GreenTech Other Energy News - Oct 15
Google has announced a partnership with Silver Ridge Power LLC that will see the search engine giant further advance its commitment to clean energy with a $103 million investment in a new solar power plant. The 265-megawatt Mount Signal Solar utility-scale PV plant is currently under construction in Imperial County, California. It is expected to come online in 2014, with San Diego Gas & Electric already agreeing to a long-term power purchase agreement with the plant.
The Huffington Post - Oct 15
The annual Solar Means Business Report, which identifies major commercial solar projects and ranks America's top corporate solar users, was released this week by SEIA and Vote Solar.
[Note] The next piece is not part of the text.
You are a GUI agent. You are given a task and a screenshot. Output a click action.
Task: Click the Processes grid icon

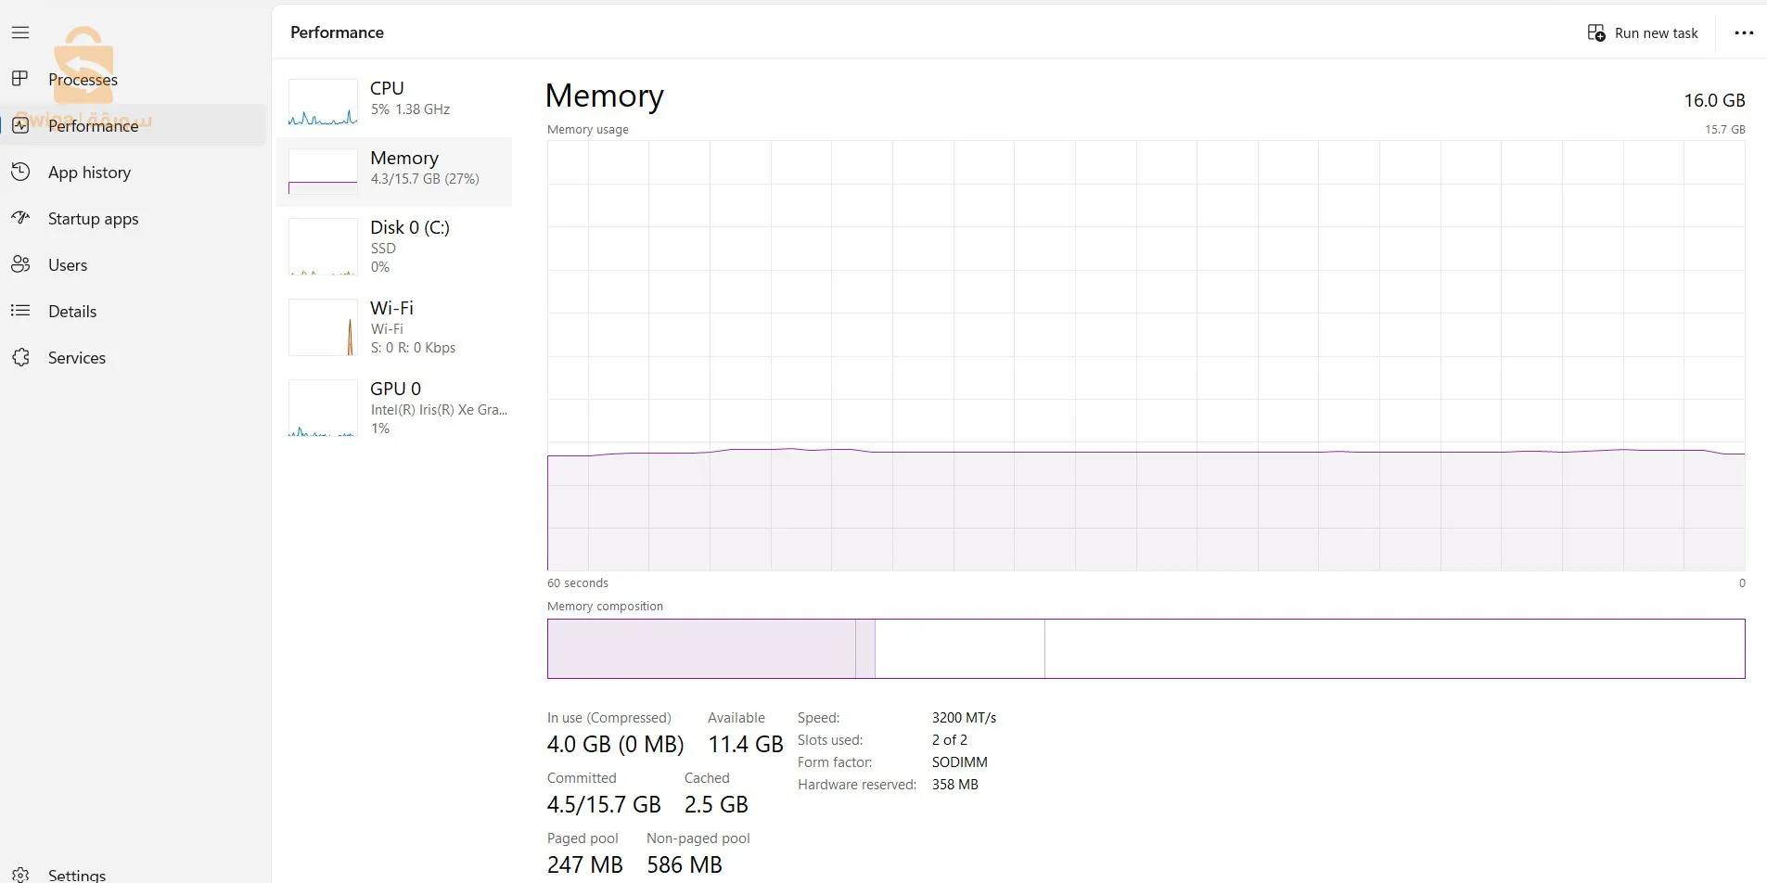20,79
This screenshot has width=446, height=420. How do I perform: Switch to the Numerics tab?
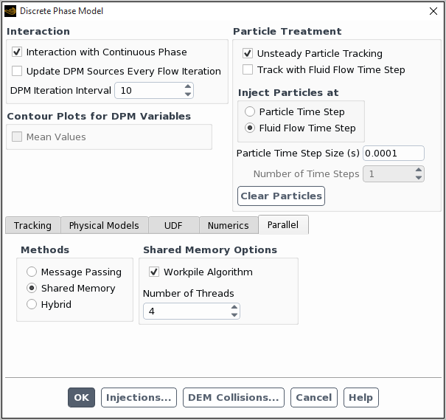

The report found that Walmart is America's commercial solar leader for the second year in a row with 89 megawatts installed at 215 locations. Other companies on the list include Costco, Kohl's, Apple, IKEA, Macy's, Johnson & Johnson, McGraw Hill, Staples, Campbell's Soup, U.S. Foods, Bed Bath & Beyond, Kaiser Permanente, Volkswagen, Walgreens, Target, Safeway, FedEx, Intel, L'OREAL, General Motors, Toys "R" Us, White Rose Foods, Toyota, and Dow Jones & Company.
Reuters - Oct 14
U.S. imports of Brazilian sugar cane ethanol could be cut by more than half if a draft proposal to reduce next year's U.S. biofuel blending mandate is enacted. While the U.S. corn-based ethanol industry has issued the most fierce complaints over news this week that the Environmental Protection Agency may ease volumes, it may be Brazilian ethanol producers like Raizen and traders like Royal Dutch Shell PLC and Vitol S.A. that will suffer a deeper blow. Their import business has been booming thanks to the sugar-based fuel's treatment as an "advanced" biofuel under EPA regulations.
Notable Renewable Energy Projects and Deals
Smart Brief - Oct 16
FloDesign Wind Turbine is gearing up to install 10 of its 100-kilowatt sheathed turbines in California's Tehachapi region by the end of the year. The turbines have an aerodynamic covering around their blades, which the company says reduces the risk to wildlife. The design also allows the turbines to generate more energy compared to conventional turbines with a motor of the same size, said FloDesign co-founder Walter Presz.
EarthTechling - Oct 16
Wednesday brought word that First Solar would install 250 megawatts worth of solar PV at NextEra Energy Resources’ McCoy Solar Energy Project out in the California desert. But giant power plants in California are a dime a dozen; the more interesting solar energy announcement might be that construction has started on a 100-megawatt plant in Canada. This is the Grand Renewable Solar project, in Haldimand County, Ontario, about 60 miles west of Buffalo, New York, on the north shore of Lake Erie. When completed it will be Canada’s largest photovoltaic plant, nudging aside the 80-megawatt Sarnia Solar Project, which was the world’s largest PV plant when it opened back in September 2010, but has been surpassed by Agua Caliente in Arizona, among others.